**Try it**
Please copy out the entries until you have copied the line that contains "[instagram] (1124, 2279)", beginning with the first line.

---------- Records ----------

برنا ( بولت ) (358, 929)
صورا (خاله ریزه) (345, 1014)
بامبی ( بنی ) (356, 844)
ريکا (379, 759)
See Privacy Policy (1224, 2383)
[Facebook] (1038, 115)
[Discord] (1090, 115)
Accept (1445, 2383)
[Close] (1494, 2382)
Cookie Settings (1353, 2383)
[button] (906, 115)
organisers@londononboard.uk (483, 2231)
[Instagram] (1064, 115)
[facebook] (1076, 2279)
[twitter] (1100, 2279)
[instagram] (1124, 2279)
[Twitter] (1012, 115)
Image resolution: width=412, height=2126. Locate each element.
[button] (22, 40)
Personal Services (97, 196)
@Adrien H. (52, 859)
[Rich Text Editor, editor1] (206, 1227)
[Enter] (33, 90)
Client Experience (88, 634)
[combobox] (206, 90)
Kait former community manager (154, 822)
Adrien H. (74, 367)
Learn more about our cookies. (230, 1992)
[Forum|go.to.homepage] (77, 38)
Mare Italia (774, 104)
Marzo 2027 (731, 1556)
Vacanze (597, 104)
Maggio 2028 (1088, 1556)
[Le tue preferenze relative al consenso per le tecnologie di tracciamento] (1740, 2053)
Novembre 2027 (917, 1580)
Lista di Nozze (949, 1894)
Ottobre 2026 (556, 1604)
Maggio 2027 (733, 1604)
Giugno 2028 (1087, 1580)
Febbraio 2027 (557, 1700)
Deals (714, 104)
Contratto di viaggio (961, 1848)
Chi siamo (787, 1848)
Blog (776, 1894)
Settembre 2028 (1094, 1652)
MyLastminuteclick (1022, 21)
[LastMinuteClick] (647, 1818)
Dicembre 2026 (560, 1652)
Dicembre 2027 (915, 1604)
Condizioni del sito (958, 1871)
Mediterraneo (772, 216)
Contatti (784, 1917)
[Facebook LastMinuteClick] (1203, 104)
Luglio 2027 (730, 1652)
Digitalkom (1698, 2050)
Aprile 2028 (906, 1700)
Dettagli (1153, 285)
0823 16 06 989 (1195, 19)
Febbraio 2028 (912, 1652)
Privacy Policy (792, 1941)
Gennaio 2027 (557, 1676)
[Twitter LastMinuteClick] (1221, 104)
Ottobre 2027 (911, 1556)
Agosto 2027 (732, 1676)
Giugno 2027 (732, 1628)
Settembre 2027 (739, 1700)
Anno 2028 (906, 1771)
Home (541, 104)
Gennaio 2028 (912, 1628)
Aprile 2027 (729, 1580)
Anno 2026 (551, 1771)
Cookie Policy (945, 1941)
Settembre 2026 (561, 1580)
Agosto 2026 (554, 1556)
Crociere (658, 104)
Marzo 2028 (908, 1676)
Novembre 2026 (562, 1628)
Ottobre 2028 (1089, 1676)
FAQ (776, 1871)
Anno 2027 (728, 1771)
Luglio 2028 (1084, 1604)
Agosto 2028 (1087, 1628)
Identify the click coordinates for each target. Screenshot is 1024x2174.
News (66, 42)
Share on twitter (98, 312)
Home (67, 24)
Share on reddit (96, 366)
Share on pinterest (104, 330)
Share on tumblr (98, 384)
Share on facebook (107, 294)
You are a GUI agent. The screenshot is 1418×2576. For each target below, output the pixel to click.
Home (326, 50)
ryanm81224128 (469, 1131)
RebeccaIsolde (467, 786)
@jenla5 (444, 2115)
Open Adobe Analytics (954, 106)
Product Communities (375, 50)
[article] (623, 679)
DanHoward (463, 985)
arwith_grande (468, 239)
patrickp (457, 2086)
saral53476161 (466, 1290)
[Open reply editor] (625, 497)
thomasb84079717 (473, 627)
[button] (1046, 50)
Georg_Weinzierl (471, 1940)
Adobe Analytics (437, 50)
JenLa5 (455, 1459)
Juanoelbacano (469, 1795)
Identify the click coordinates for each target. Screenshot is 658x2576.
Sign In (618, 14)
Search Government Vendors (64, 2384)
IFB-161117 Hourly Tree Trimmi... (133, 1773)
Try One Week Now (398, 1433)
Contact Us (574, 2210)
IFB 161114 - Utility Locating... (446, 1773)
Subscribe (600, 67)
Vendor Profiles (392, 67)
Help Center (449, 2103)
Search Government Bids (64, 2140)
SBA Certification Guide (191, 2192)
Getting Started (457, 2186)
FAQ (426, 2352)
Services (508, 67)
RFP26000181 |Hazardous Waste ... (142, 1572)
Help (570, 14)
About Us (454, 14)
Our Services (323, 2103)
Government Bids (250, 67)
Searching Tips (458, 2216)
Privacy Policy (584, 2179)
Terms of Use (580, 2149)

----------

**Task result**
برنا ( بولت ) (358, 929)
صورا (خاله ریزه) (345, 1014)
بامبی ( بنی ) (356, 844)
ريکا (379, 759)
See Privacy Policy (1224, 2383)
[Facebook] (1038, 115)
[Discord] (1090, 115)
Accept (1445, 2383)
[Close] (1494, 2382)
Cookie Settings (1353, 2383)
[button] (906, 115)
organisers@londononboard.uk (483, 2231)
[Instagram] (1064, 115)
[facebook] (1076, 2279)
[twitter] (1100, 2279)
[instagram] (1124, 2279)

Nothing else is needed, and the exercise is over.